A la memoria de mi
primo Chiche.
Hay un muchacho muy joven que vive a la vuelta, sobre la
calle Aranguren, a unos treinta metros de Emilio Lamarca, la calle donde está
mi casa. Se llama Carlos y la madre, una señora ya grande, arrugada y miope, es
conocida de mi mamá. Muchas veces las he visto saludarse o conversar. Carlos
tiene una moto, una Siambretta de color gris, con ruedas pequeñas. Es difícil
verlo sin su moto, él y su Siambretta son como un solo cuerpo. Carlos es alto,
morocho y con patillas.
En una ocasión, mi primo Chiche y yo salimos de casa,
caminamos por Emilio Lamarca y doblamos por Aranguren, hacia la calle
Concordia. Mi primo Chiche me lleva unos siete años, es más bien gordo, fuerte,
de pelo crespo y a pesar de su volumen se mueve sin dificultad. Es casi de
noche, aunque todavía no llegó la hora de cenar. Por más que quiero recordar
adónde íbamos, no puedo. No puedo ahora imaginarme por qué estamos mi primo y
yo juntos y solos, por qué salimos de casa, por qué caminamos por esa calle,
adónde nos dirigimos y quién nos está esperando. Sin embargo, tampoco estoy
seguro de que lo supiera entonces. Ya en Aranguren, avanzamos unos treinta
metros. Y entonces sucede: mi primo Chiche observa la moto estacionada sobre la
vereda de enfrente, en la puerta de la casa de Carlos, y se detiene como
fulminado por la idea que se le acaba de ocurrir. No duda. Me dice “esperá acá”

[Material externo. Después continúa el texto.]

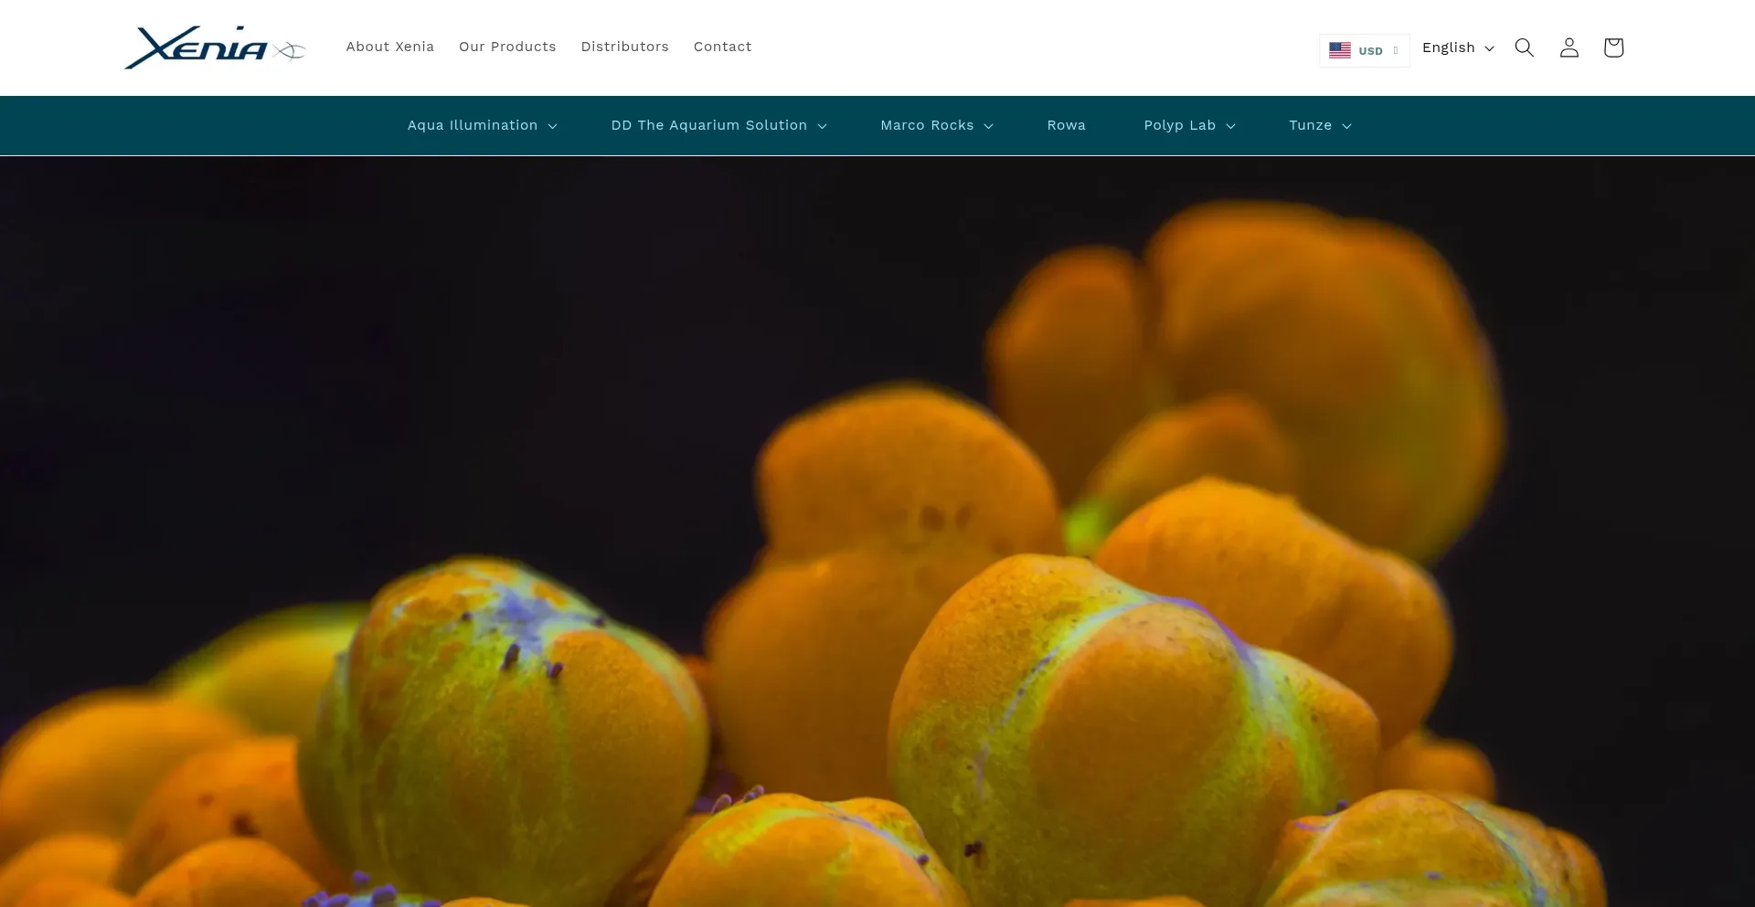Viewport: 1755px width, 907px height.
Task: Expand the English language dropdown
Action: click(x=1458, y=47)
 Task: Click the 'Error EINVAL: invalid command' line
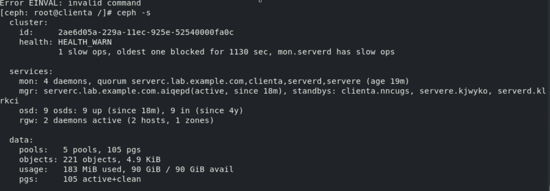pyautogui.click(x=70, y=3)
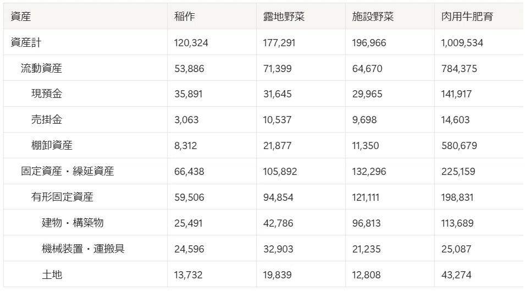Click the 売掛金 row label
The height and width of the screenshot is (291, 525).
click(47, 119)
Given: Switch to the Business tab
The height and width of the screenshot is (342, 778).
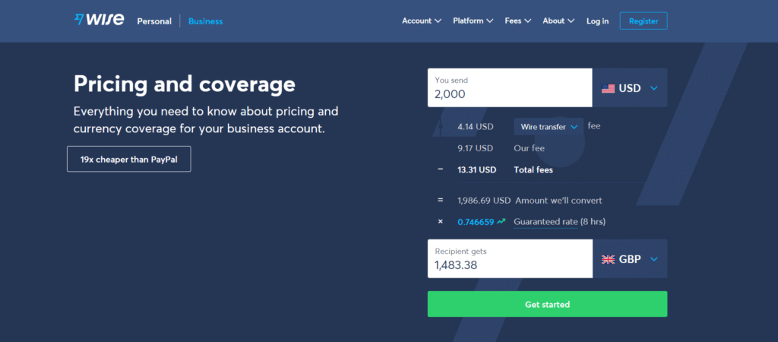Looking at the screenshot, I should [x=205, y=21].
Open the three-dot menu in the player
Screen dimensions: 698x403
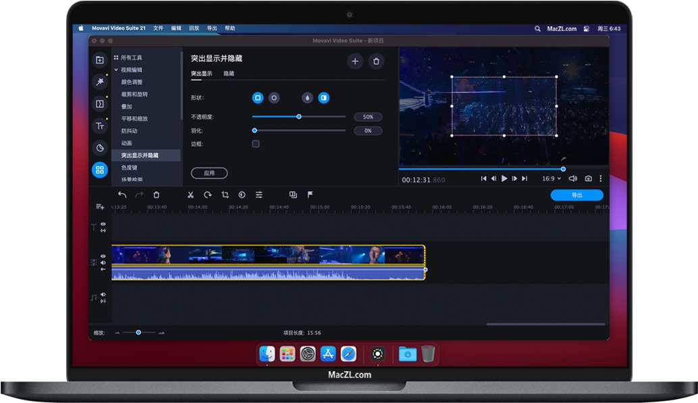tap(601, 178)
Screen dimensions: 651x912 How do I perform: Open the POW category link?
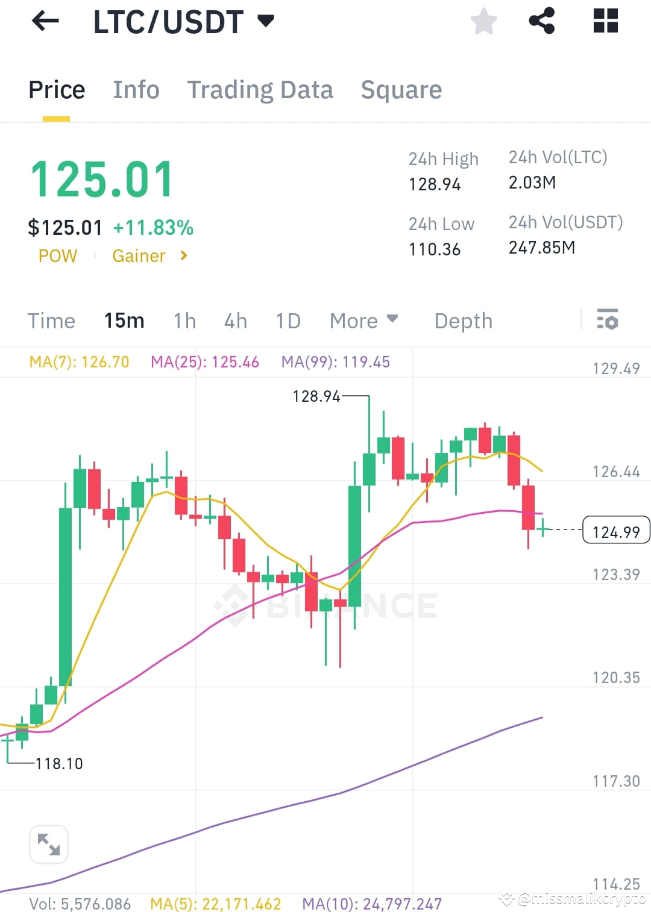point(57,255)
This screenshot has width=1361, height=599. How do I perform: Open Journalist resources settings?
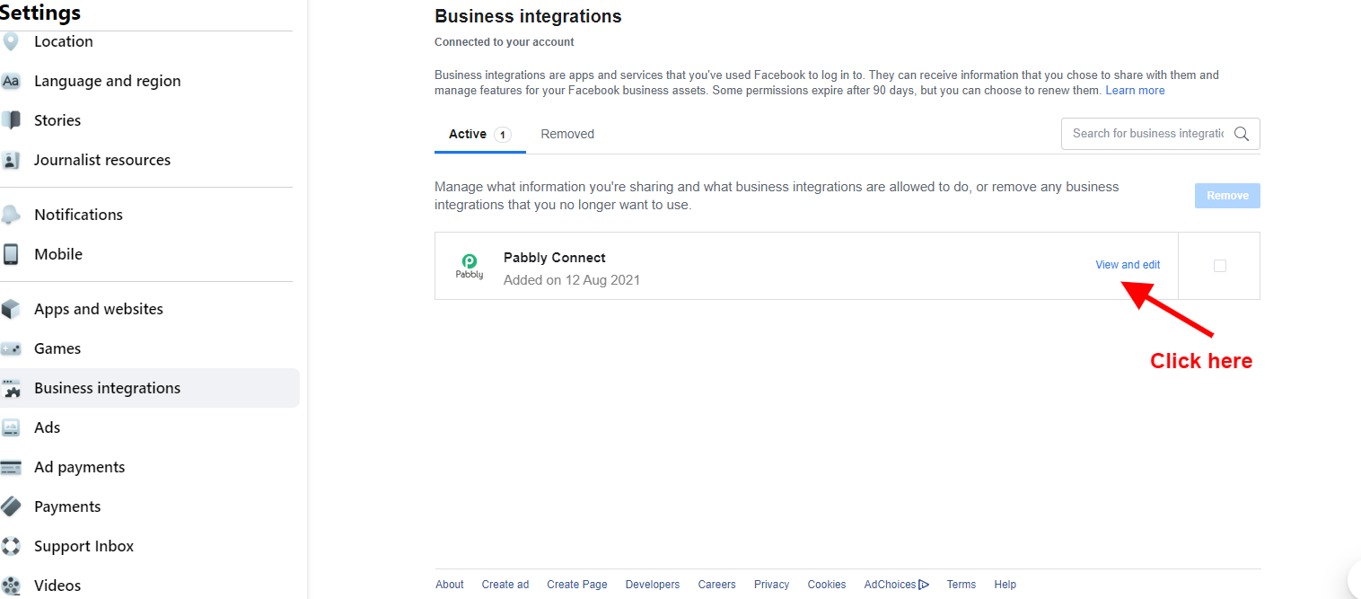click(102, 160)
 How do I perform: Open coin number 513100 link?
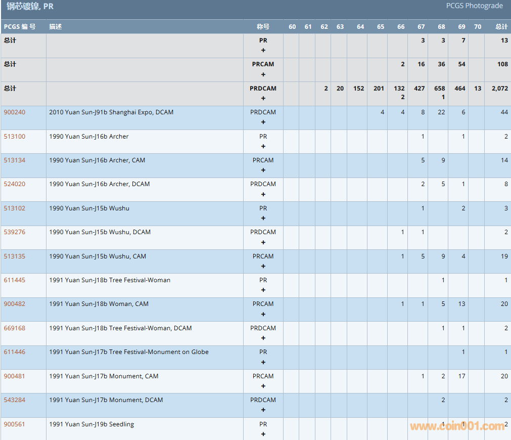click(14, 137)
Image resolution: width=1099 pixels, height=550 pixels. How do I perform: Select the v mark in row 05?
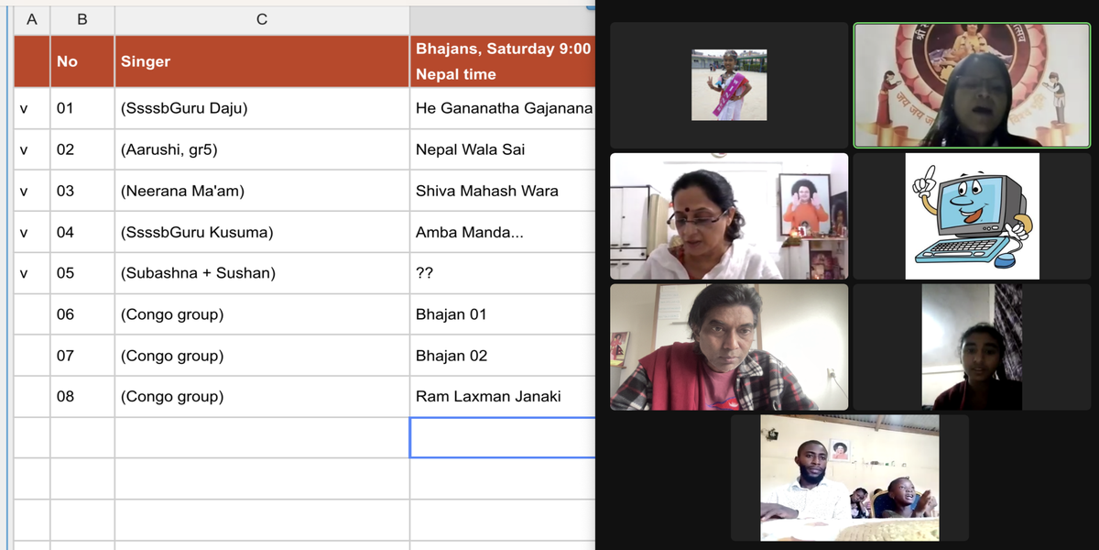coord(24,273)
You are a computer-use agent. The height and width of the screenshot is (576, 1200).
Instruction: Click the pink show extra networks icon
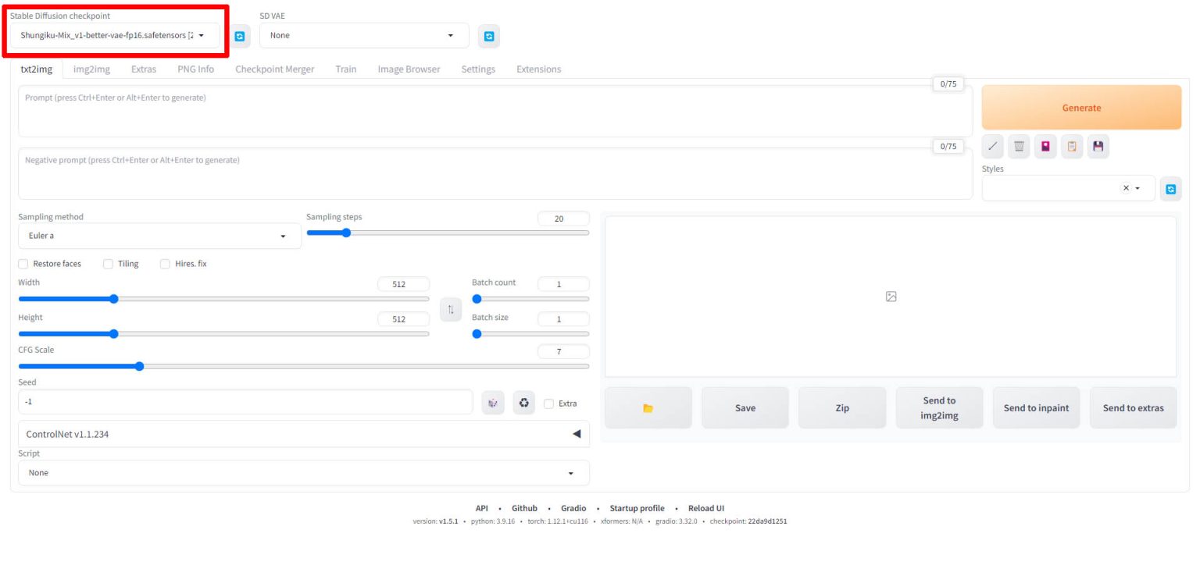coord(1045,146)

y me ubica en la oscuridad del marco de la puerta de una de las casas. En
realidad, cuando me ordena que lo espere allí lo que en verdad me está diciendo
es: “fijate, mirá lo que voy a hacer”. Yo así lo entiendo. Y me preparo. Mi
pequeño cuerpo de ocho años, o tal vez menos, es fácil de esconder y mi primo cuenta
con eso de manera instintiva. Obedezco sin vacilar. Desde mi refugio a oscuras
lo observo mientras me da la espalda. No alcanzo a imaginar qué es lo que está
preparando. Chiche cruza con decisión hacia donde está estacionada la Siambretta,
la toma por el manubrio y golpea el pedal. La moto se enciende con un estruendo
fenomenal. Mi primo apura tres o cuatro pasos y logra esconderse con gran
habilidad en el marco de una puerta, también amparado por la oscuridad. Sin
embargo, desde mi lugar en la vereda de enfrente puedo sentir la tensión con la
que espera. No puedo creer lo que veo, no entiendo qué es lo que quiere lograr,
no llego a imaginarme cómo se atreve a correr semejante riesgo. Chiche tiene la
cara pegada contra la pared y los ojos pendientes de lo que está por suceder.
En pocos segundos veo que Carlos, el dueño de la moto, vestido con camisa
blanca y pantalón, corre a toda velocidad por el pasillo que lo conduce desde
su casa a la calle. Carlos cruza el umbral y mira con desesperación para un
costado y para otro, no puede controlar su respiración agitada. La calle
Aranguren está totalmente vacía pero sigue tratando de visualizar a alguna
persona. Yo observo la escena desde mi escondite en la vereda de enfrente, no
puedo creer que todo eso esté realmente sucediendo. Sin embargo, en ningún
momento siento miedo. Mi primo está oculto aunque no del todo: su cuerpo se
mantiene en penumbra pero la luz del farol que cuelga sobre la calle a mitad de
cuadra ilumina su cara. Sus dos ojos clavados en la misma dirección, su cuerpo
enorme invadido por la tensión desde la cabeza a los pies, los brazos
frenéticamente pegados al cuerpo. Carlos sigue tratando de desentrañar qué fue
lo que sucedió y se mantiene en medio de la vereda, sin dejar de mirar hacia un
lado o hacia el otro, sin lograr aquietar su tremenda inquietud. Mi primo
Chiche, a menos de un metro, tiene los dos ojos clavados en él, que ni sospecha
su presencia tan cercana. La tensión se vuelve insostenible. Carlos revisa la
moto, vuelve a buscar con la mirada sin ver a nadie. Fascinado, me pregunto si
mi primo está loco ya que se ha ocurrido hacer algo semejante. Toda la
situación me provoca una risa que debo contener con gran esfuerzo. Por fin,
Carlos deja la moto y entra nuevamente en su casa. Chiche se relaja, confirma
con cuidado que Carlos ya se fue, sale de su escondite, cruza la calle, se me
acerca y me dice “vamos”. Como si esto
que acaba de suceder no hubiese sucedido nunca, Chiche y yo seguimos nuestro
camino hacia un lugar que nunca voy a poder saber cuál es.